The belt's fifth design: "Big Gold Belt" (1986–1993)

The fifth design is commonly referred to as the "Big Gold Belt". In 1985, Jim Crockett Jr. of Jim Crockett Promotions commissioned Charles Crumrine, a silversmith in Reno, Nevada specializing in rodeo-style belt buckles, to produce the new design. The belt made its debut in February 1986. When WCW left the NWA in 1993, the Big Gold Belt continued serving as the WCW International World Heavyweight Championship, then the WCW World Heavyweight Championship (which it is most commonly known for), and eventually as the World Heavyweight Championship in WWE, all the while bearing the name of neither the NWA, WCW, or any other promotion. Also in WWE, the Big Gold Belt was used in tandem to represent the then-Undisputed WWF Championship after the former WCW Championship was unified with the then-WWF World Championship in 2001, and then (now with a WWE logo included) in tandem to represent the WWE World Heavyweight Championship after the World Heavyweight Championship was unified with the WWE Championship in 2013. The Big Gold Belt was eventually retired in August 2014.

===1998===
The sixth design was a customized belt commissioned for Dan Severn during his first reign as NWA World's Heavyweight Champion, to celebrate the NWA's 50th anniversary. Severn would wear this version of the belt during his brief appearance on WWF television during a brief inter-promotional angle between the NWA and WWF.

== Reigns ==

The NWA currently recognizes 103 individual World's Heavyweight Championship reigns.

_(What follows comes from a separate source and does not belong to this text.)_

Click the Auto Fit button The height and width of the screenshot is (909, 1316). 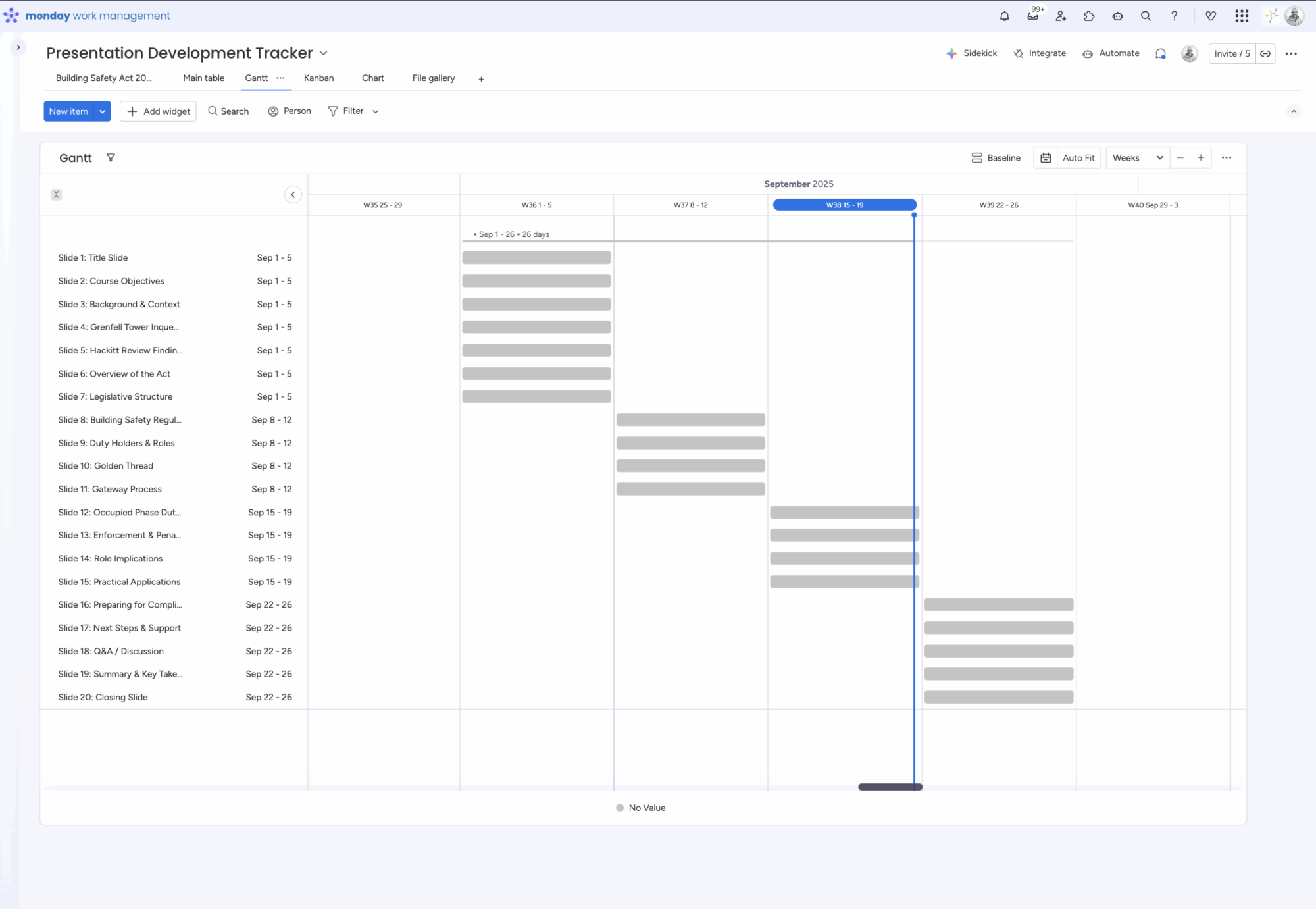pos(1078,158)

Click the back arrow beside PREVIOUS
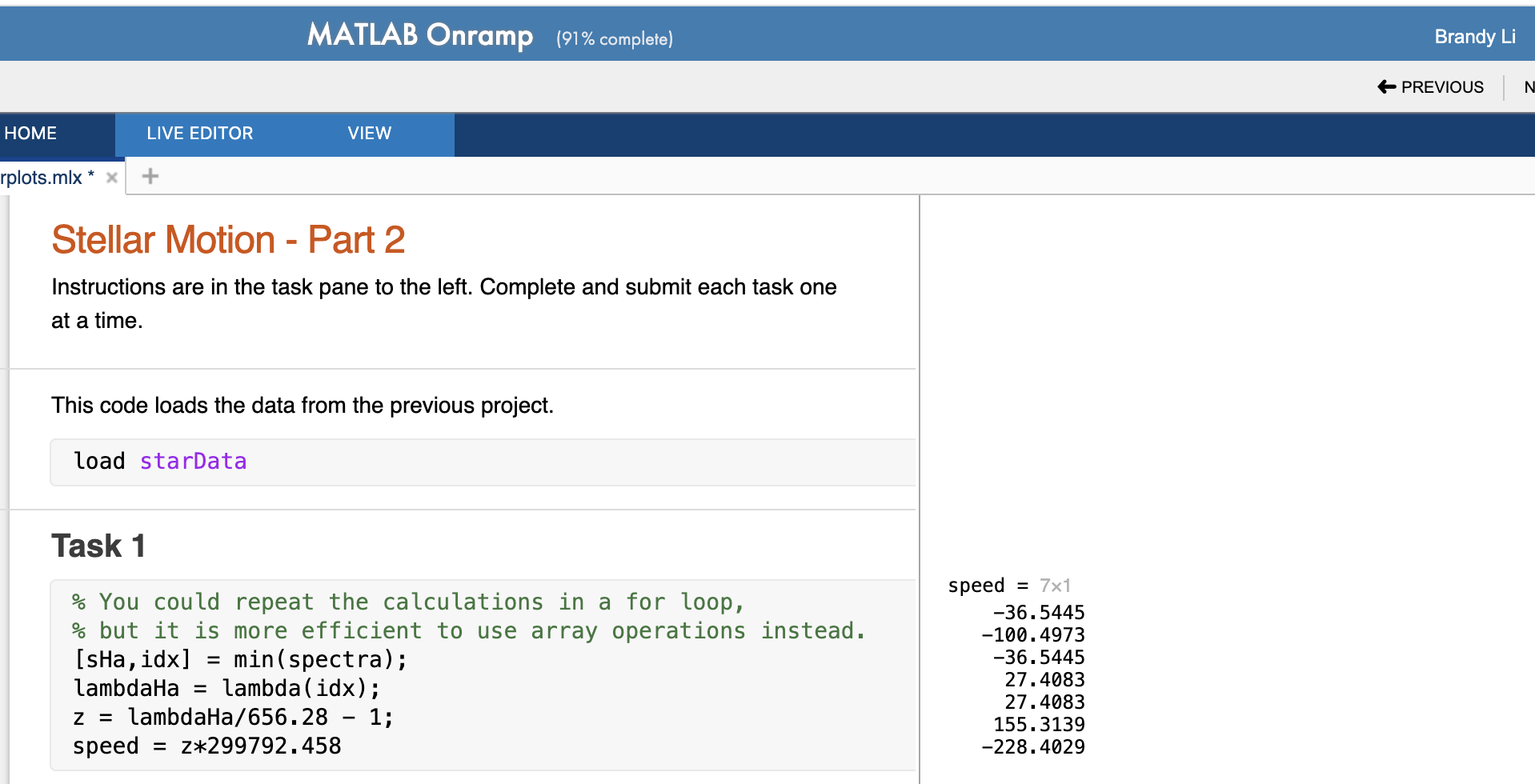[1387, 86]
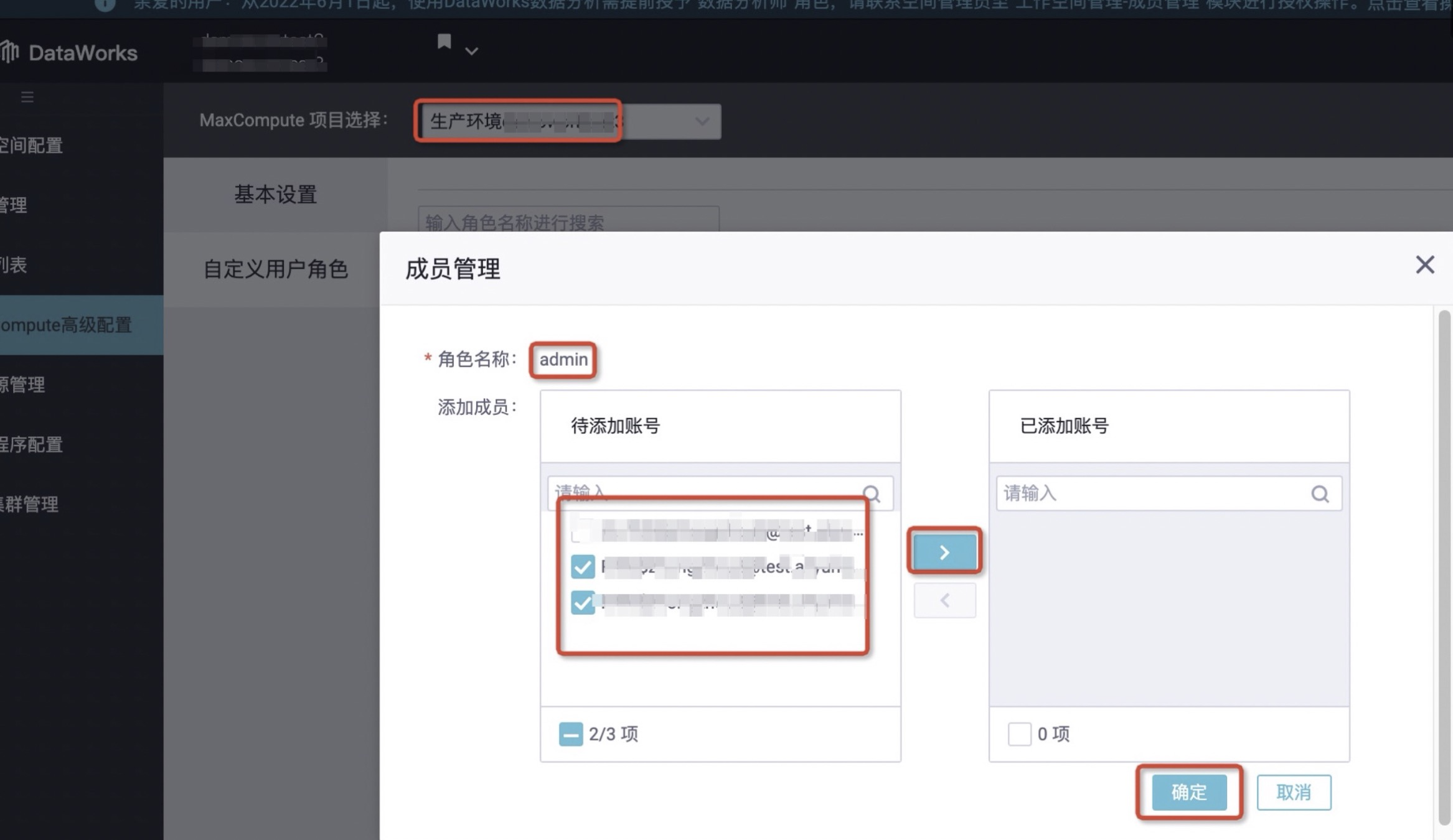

The inaugural champion was Orville Brown. The longest reigning champion is Lou Thesz, who held the title from November 27, 1949 to March 15, 1956, for a total of 2,300 days (6 years, 3 months, and 16 days); Thesz also holds the record for longest combined reign at 3,749 days. Shane Douglas has the record for the shortest reign as champion, for less than 1 day. Ric Flair holds the record for most reigns with 8, The youngest champion is Chris Candido who won the title at the age of 22, while the oldest champion is Tim Storm, who won it at the age of 51.

Silas Mason is the current champion in his first reign. He won the title by defeating Thom Latimer at NWA 77th Anniversary Show on August 16, 2025, in Huntington, New York.